Work instructions -
Give back exactly the lines from the one that holds "Task: Open the orange shield status card" through the final line of the data; omit the pictures and add nothing.

Task input -
..............................

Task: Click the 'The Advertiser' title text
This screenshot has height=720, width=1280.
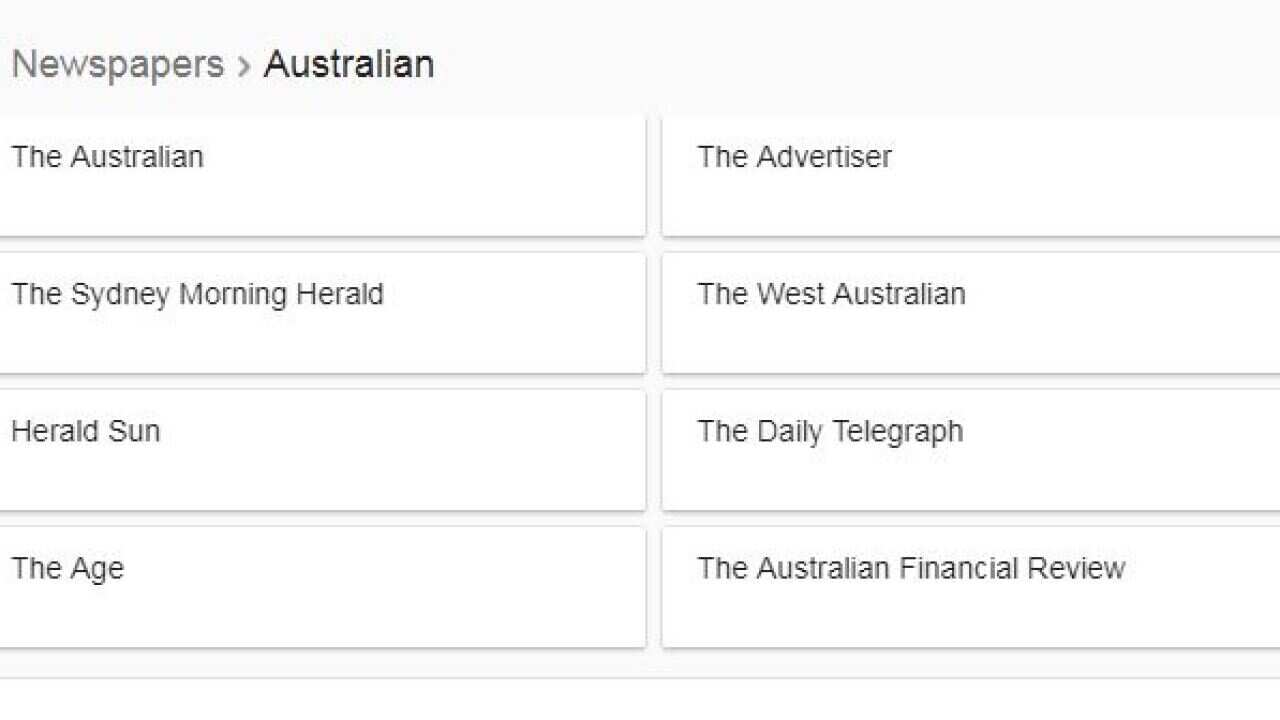Action: tap(794, 157)
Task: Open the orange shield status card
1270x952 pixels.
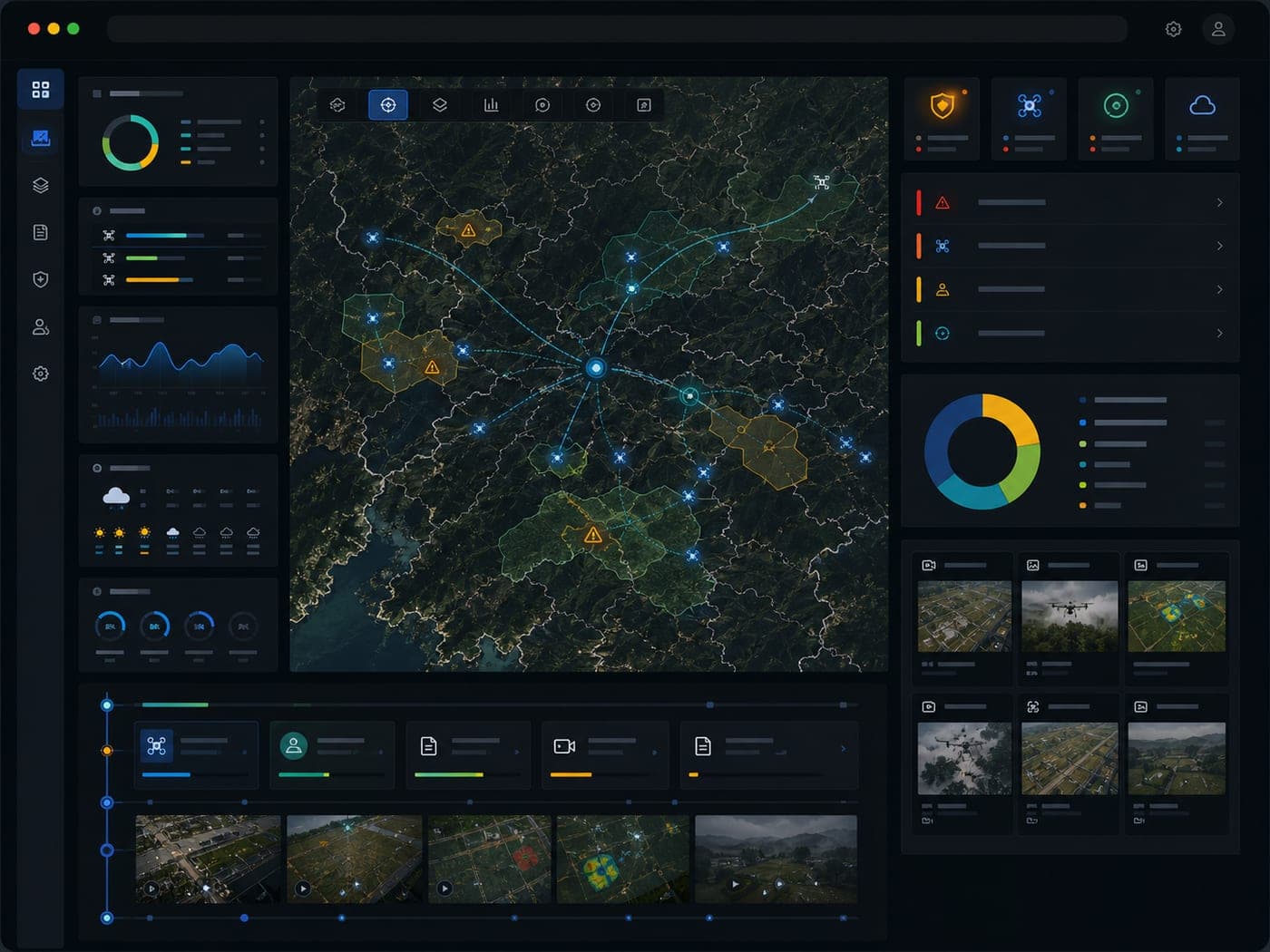Action: coord(943,119)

..............................

Answer area -
Task: Open the orange shield status card
1270x952 pixels.
Action: coord(943,119)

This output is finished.